Não vai ter para mais nenhum lançamento. Estreando hoje no Brasil com o número recorde de 650 cópias (veja a programação de Cinema na página 2) e quase simultaneamente em quase todos os territórios do planeta onde exista uma sala de cinema, sempre com Sam Raimi capitaneando a direção (e na co-autoria do roteiro), esta terceira parte do Homem-Aranha reelabora temas que as duas primeiras tinham desenvolvido e que procedem diretamente da história em quadrinhos original de Stan Lee criada em 1962.
Em plenos preparativos do casamento com sua namorada de toda uma vida (Mary Jane, sempre interpretada por esta Kirsten Dunst com ares de eterna adolescente), Peter Parker (Tobey Maguire) conduz como pode sua proverbial esquizofrenia. Ele disfruta da condição de ídolo popular que seu personagem lhe oferece, segue trabalhando como fotógrafo no jornal diário The Bugle e avança em seus estudos de Física. Mas dois seres simétricos convocarão o herói de novo para a guerra.

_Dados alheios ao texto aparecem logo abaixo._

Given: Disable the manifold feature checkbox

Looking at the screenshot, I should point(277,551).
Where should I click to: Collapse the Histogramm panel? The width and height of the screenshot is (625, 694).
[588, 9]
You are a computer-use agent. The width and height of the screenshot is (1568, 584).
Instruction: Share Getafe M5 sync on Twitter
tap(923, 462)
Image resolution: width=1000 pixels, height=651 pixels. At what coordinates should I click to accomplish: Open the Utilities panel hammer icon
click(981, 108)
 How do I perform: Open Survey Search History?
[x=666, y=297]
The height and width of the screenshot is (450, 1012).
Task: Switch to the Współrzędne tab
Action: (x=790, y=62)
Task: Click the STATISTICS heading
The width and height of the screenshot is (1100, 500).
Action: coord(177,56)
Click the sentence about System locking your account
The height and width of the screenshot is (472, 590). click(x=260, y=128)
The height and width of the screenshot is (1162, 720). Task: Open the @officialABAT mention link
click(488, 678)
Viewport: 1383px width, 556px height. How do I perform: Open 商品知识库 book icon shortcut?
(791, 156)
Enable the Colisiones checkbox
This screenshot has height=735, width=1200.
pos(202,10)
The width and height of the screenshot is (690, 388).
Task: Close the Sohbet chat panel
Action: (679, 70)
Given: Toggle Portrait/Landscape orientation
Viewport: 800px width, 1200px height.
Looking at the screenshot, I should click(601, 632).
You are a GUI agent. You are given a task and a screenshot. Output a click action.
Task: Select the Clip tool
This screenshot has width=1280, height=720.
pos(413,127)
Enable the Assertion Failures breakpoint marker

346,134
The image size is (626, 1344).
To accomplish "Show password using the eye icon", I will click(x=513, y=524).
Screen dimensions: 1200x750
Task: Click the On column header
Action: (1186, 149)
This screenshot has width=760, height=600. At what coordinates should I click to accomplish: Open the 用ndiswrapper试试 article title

Um é seu colega de estudos, o ricaço Harry Osborn (James Franco), que, disposto a vingar a morte do pai, se transformará em arquivilão mascarado, batizando-se com um nome nada original: Novo Goblin. A dupla vingador-vingado se inverte no caso de Flint Marko (Thomas Haden Church), que seria o verdadeiro assassino de Ben Parker, o amado tio de Peter, e que leva o herói a sair de seu semi-ostracismo e a lutar novamente pela Verdade, pela Justiça e pela Vendetta Familiar.
É aí que, usando e abusando de sua adolescência tardia e insegura, surge um alter ego meio torpe, vingativo, impiedoso. Obscuro, enfim. É hora de Raimi incrementar o tema da dupla personalidade, do outro, do Mr. Hyde que habita todo Dr. Jekill. E o que ele faz é distribuir fartas doses de personalidades aos principais envolvidos na trama. E até providencia novo traje ao super-herói - paradoxalamente, é vestindo negro que Parker começa a crescer como pessoa.
Por culpa de uma experiência malsucedida, como sempre acontece nesses casos, Marko se transformou em Homem de Areia, ou Sandman, segundo a iconografia dos comics - torturado e trágico, ele é de longe o vilão mais interessante. Temos então dois vilões. Dois? Não, na verdade três, porque logo mais adiante certo fotógrafo ardiloso (Topher Grace), que pretende dar uma rasteira profissional em Peter na redação, passará a se chamar Venom, outro mascarado dono de uma dentadura e tanto. Então são três? Não, na verdade dois, porque quando surge Venom, Novo Goblin já debandou, convencido de que Peter Parker não lhe deseja mal.
Efeito típico das sequelas. Não apenas se multiplicam e se confundem os vilões como também vários personagens secundários se somam aos já existentes. Entre eles, uma linda amiguinha de estudos (Bryce Dallas Howard), que encherá Mary Jane de ciúmes.
Que Sam Raimi é bom narrador, que o elenco da saga está bem como sempre, que a arquitetura tecnológica de efeitos especiais desta produção de 258 milhões de dólares (segundo se anuncia a mais cara da história, mas somente até daqui a pouco...) é assombrosa - tudo isto é certo. Mas o que também deve ser dito é que este terceiro tempo da aventura carece daquela maior profundidade emocional, daquele peso romântico e do lado mais dark e irresolvido do personagem, elementos que fizeram da segunda parte a melhor de todas.
De maneira plana, ''Homem Aranha 3'' também trata de maldade, de amizade, de redenção, de limpeza da alma e da sempre rentável dicomotia entre Bem e Mal. Luz e sombra habitam não só Parker como os demais. Frases do tipo ''a vingança é um veneno'' ou então ''sempre podemos decidir fazer o que é correto'' contentarão o público adolescente. Que afinal é quem vai transformar o filme em outro midas das bilheterias.